In its place will be an Alcatraz-style reservations system where private vehicles will need a time-based reservation for one of the very few legal parking spots, and all other vehicle access comes from reservations that limit the number of people who visit Muir Woods on any given day. There will be no required departure time for visitors, so all reservations are good until the end of the selected day.
The net effect of the plan will be to push visitors out of private vehicles (since parking will be severely limited) and onto shuttles, tour buses etc. Shuttle riders will still need a reservation to board the shuttle and enter the park, but the number of reservations for visitors will far exceed the number of available reservations for cars.

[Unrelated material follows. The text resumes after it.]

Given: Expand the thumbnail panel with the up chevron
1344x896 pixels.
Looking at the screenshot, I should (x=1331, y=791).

The catch: You’ll still need to book ahead much of the year if you’re taking the shuttle, since they are forecasting that the number of reservations for 2018 will be significantly lower than the number of visitors in 2017.
It is not yet clear how the schedule for the Marin Transit Muir Woods Shuttle will be affected. This public bus service to Muir Woods currently runs from May through October, with daily service in the busiest months and weekend shuttles at other times. There is no current shuttle service from November through April.

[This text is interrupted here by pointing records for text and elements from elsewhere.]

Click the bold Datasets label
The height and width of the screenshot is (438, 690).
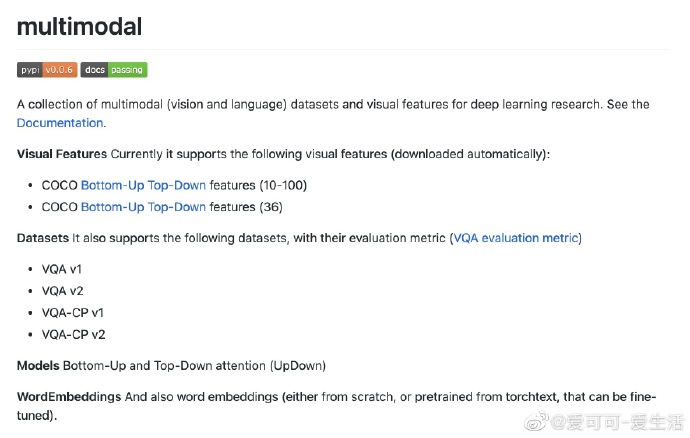(43, 238)
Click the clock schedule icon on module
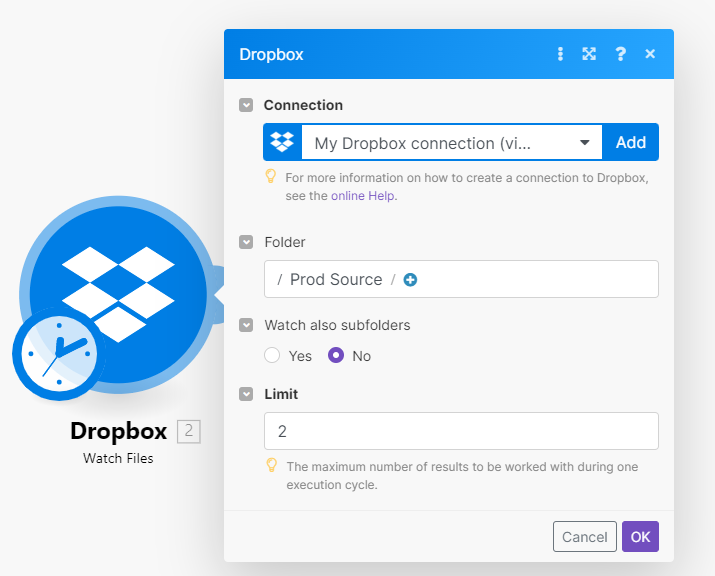The height and width of the screenshot is (576, 715). pos(58,353)
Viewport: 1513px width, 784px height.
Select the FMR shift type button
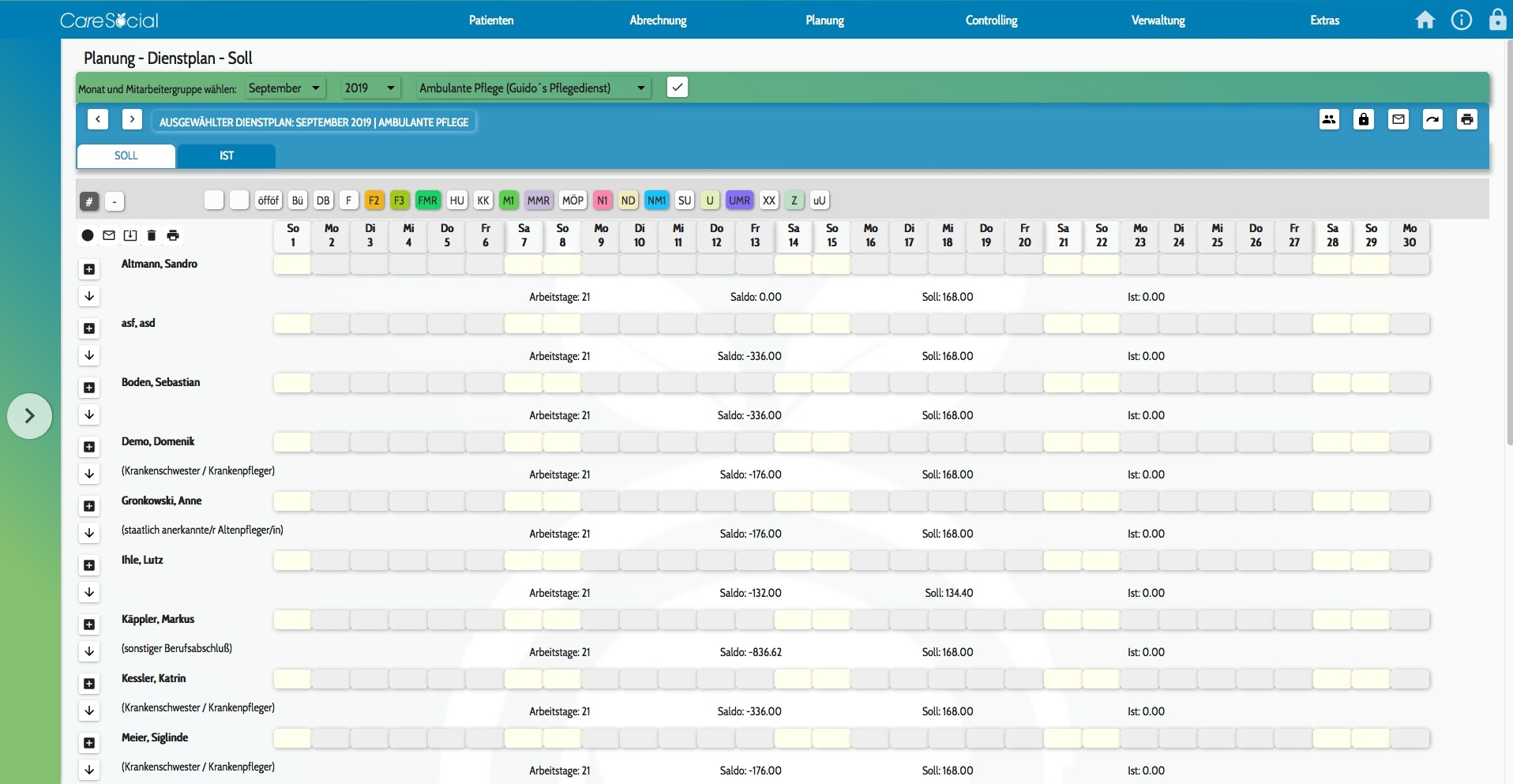[428, 201]

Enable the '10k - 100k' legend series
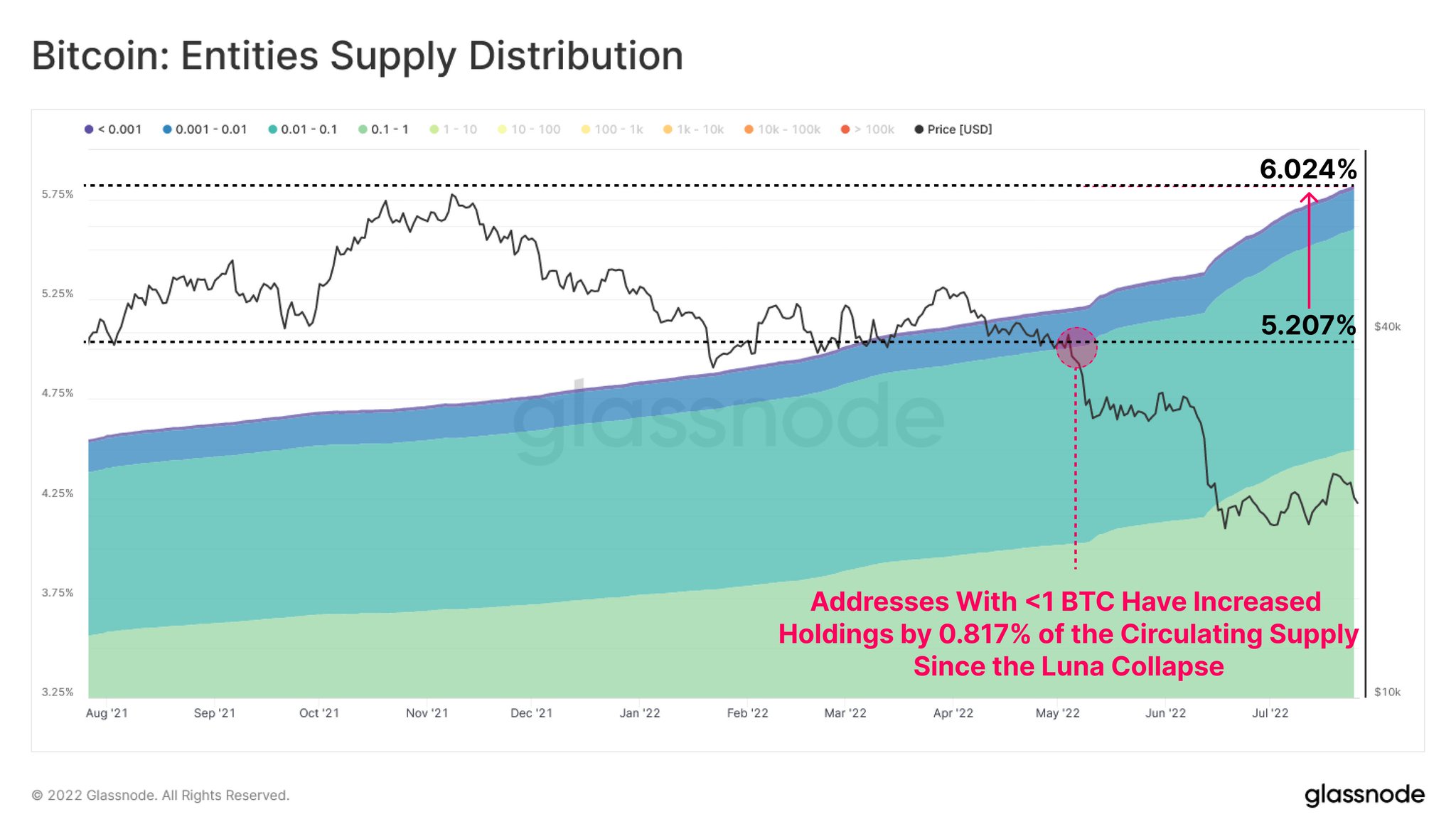782,129
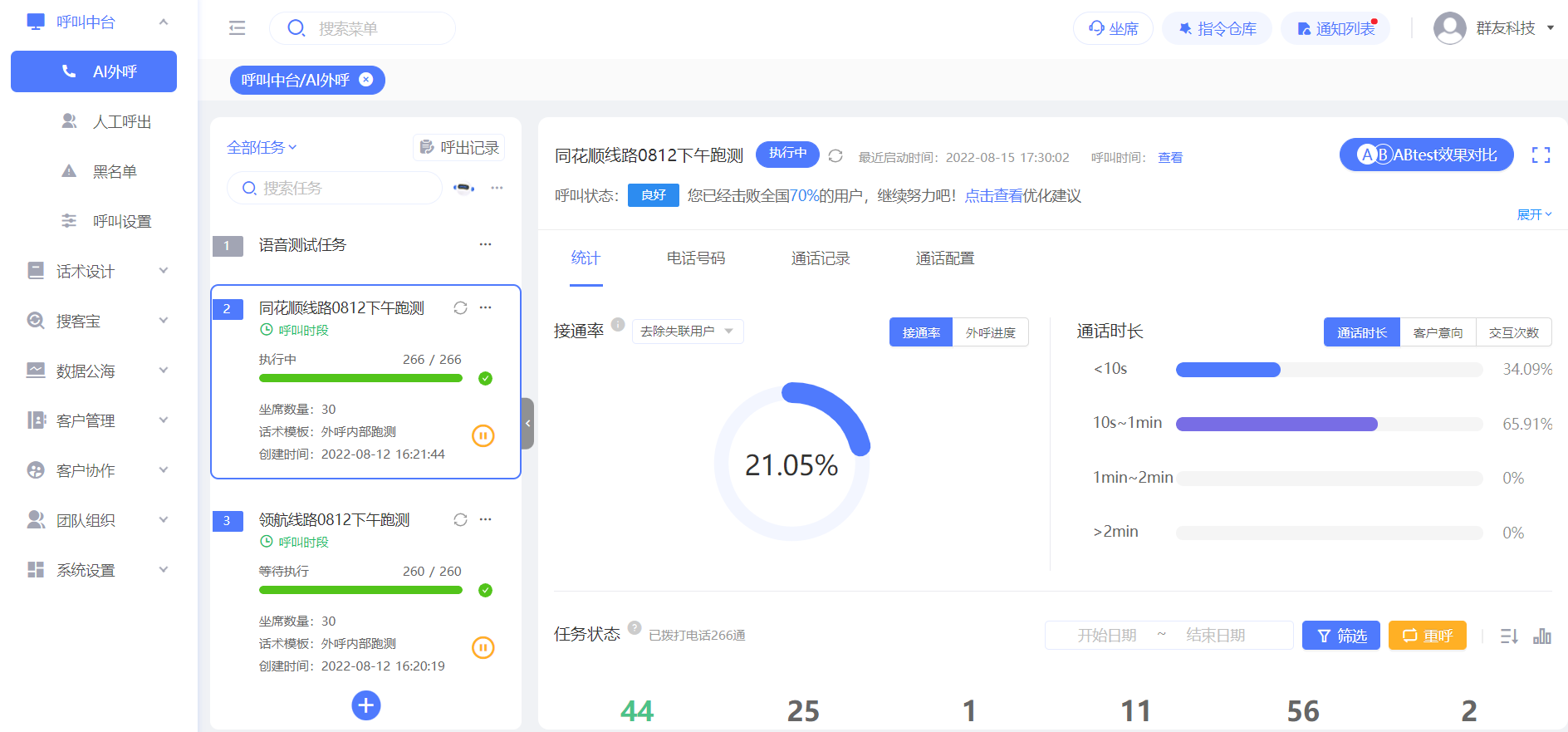The height and width of the screenshot is (732, 1568).
Task: Switch to the 电话号码 tab
Action: tap(696, 258)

Disabled parking spots will be reserved in advance in the same way as regular spots, but have their own waiting list so presumably they will have a shorter required lead time during the summer high season compared to regular parking spots. Seats on the Alcatraz ferries routinely sell out four to six weeks in advance over the summer under a similar system.

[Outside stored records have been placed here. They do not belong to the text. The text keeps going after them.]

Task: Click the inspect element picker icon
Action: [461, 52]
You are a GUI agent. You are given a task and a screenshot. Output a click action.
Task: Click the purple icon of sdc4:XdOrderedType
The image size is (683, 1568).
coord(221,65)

The National Park Service says that they will implement the new reservations system in early 2018, and that they are looking for a private company (called a concessionaire) to operate it for them. This comes as the concessionaire contract for ferry service to Alcatraz is under review and may be awarded to a different company than Alcatraz Cruises, the current operator.
Update: The Park Service has now announced that it has selected Ace Parking Inc. to manage the reservations system.
Some Walk-Ins Welcome
Unlike Alcatraz, the new Muir Woods reservation system will have some notable exceptions:
- Visitors who come up the mountain on commercial bus tours will not need individual reservations. The Park Service will, however, limit the size and number of tour buses that arrive each day and those visitors will count towards the maximum quota of people who can visit the park. Tour operators will pay for the tickets and coordinate the reservations of their riders.
- If you hike into the park you won’t need a reservation. This is one of the two real loopholes, the second of which is…
- If you ride your bike to Muir Woods you won’t need a reservation.
Planned Muir Woods Fees and Ticket Prices
Parking will cost $8 per for each vehicle, and they have pre-announced that the fee will increase by 50 cents every two years. Only a tiny minority of the current vehicles that visit Muir Woods fit into its parking lots (everyone else parks illegally along the road) so if you want to drive to the park be ready for long lead times. They will sell advance reservations up to 90 days from the day that you log onto the system.
Shuttle reservations will cost $3 per person for anyone aged 16 and up, and they have pre-announced that it will go up by a quarter (25 cents) every two years. Visitors under age 16 still need a reservation (which is free), and the shuttle ride is also free. There will also be a $10 Muir Woods entrance fee for everyone 16 and up on top of the other charges.